BİZ ÇOCUKKEN
Yetmişli yılların başları, aylardan aralık, yılbaşına bir haftadan daha az bir zaman var. Karadeniz den gelen soğuk ve dondurucu ayaz insanın iliklerini bile donduruyor. Boyabat la Gerze arasında sınırda bir yayla; Ahşaptan yapılmış tek odalı bir ev. Meşe ağaçların tomrukları dizilerek yapılmış. Ağaçların araları, soğuktan korunmak için çamurla sıvanmış, derme çatma bir yapı.

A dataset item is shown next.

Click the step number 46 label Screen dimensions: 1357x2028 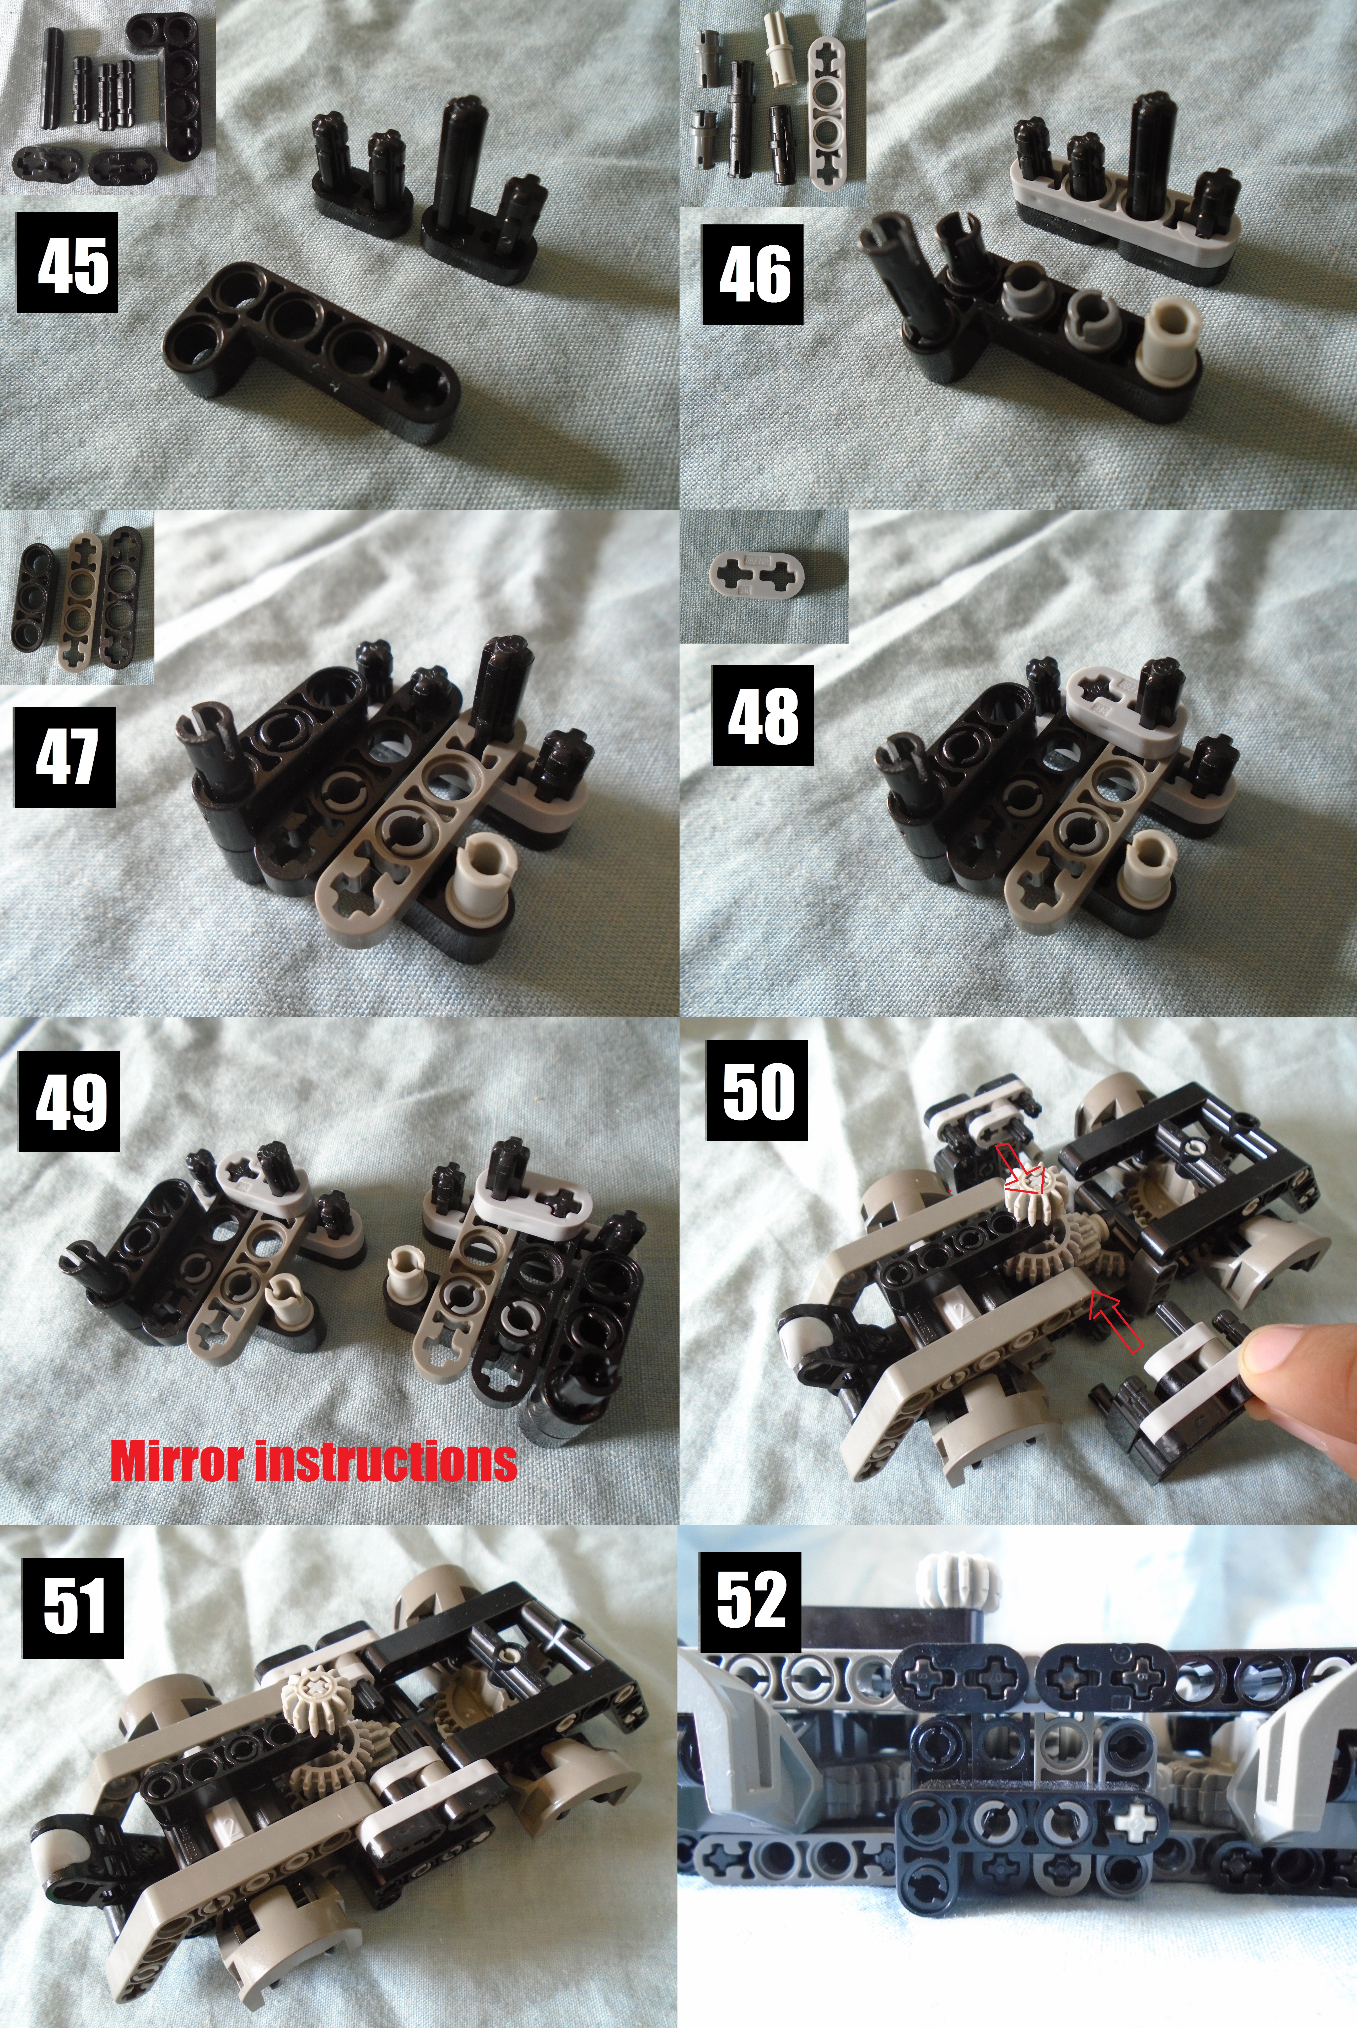(x=752, y=275)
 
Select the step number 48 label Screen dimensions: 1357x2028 (x=762, y=715)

Ortada tenekeden yapılmış bir soba, üzerinde su ısıtmak için konulmuş bir kova. Sobanın yaklaşık bir metre önünde tuğla ile çevrilmiş kemerli ocaklık, ekmek pişirmek, yemek yapmak vs. işlerde kullanmak için yapılmış. Ocaklığın sağ tarafında üç gözlü dolap var; Bitişiğinde ‘terece’ diye isimlendirilen banyo yapmak için kullanılan, yaklaşık 80 cm 80 cm lik bir dolap. Ocaklığın sol tarafında altına odun, üzerine tencere tava vs. şeyler koymak için yapılmış diğer bir dolap. Sobanın sağ tarafındaki duvarda kalın ağaçtan yapılmış sergen diye isimlendirilen raflar var. Sobanın arka taraşında yatakların yığıldığı ‘yüklük’ diye isimlendirilen yer bulunuyor. Sobanın sol tarafında ise yaklaşık 30cm. e 30cm. büyüklüğünde ‘temek’ diye isimlendirilen aydınlatma penceresi olan, o zamanın şartlarına göre normal bir yayla evi.
Tuvaleti evin bitişiğinde, kenarları tahtalarla örtülmüş ama her tahtanın arası yaklaşık 1cm açıklık ta. Dışarıda gelen soğuğu rahatlıkla hissedebildiğin bir yer. Tuvalet taşı yerine taban da ki ağaç kesilerek yapılmış ve aşağısı açık bir çukuru olan yerdi bizim tuvaletimiz.
Bir akşam üstü yirmi bir yaşında bir kadın daha ilk çocuğunu dünya ya getiriyor. Köyün yaşlı kadınları toplanmışlar. Ne hastane ne doktor ne de ebe var. Bütün imkansızlıklara rağmen, zor da olsa bir erkek çocuğu dünya ya geliyor. Çocuğu sarmak için bırakın elbiseyi doğru düzgün bir çarşaf bile yok. Yayla da kışın soğuğunda derme çatma bir evde yaşam mücadelesine başlamıştı, minicik yavrucak. O zaman bu şartlar altında dünya ya geliyordu çocuklar.
İki gün sonra dedesi, ‘bana sorarsanız babamın adını koyun ‘diyor ve böylece adı ‘İsmail’ olarak kalıyordu. O zaman mamayı bilen bile yoktu. Anne sütüyle büyüyordu, küçük İsmail.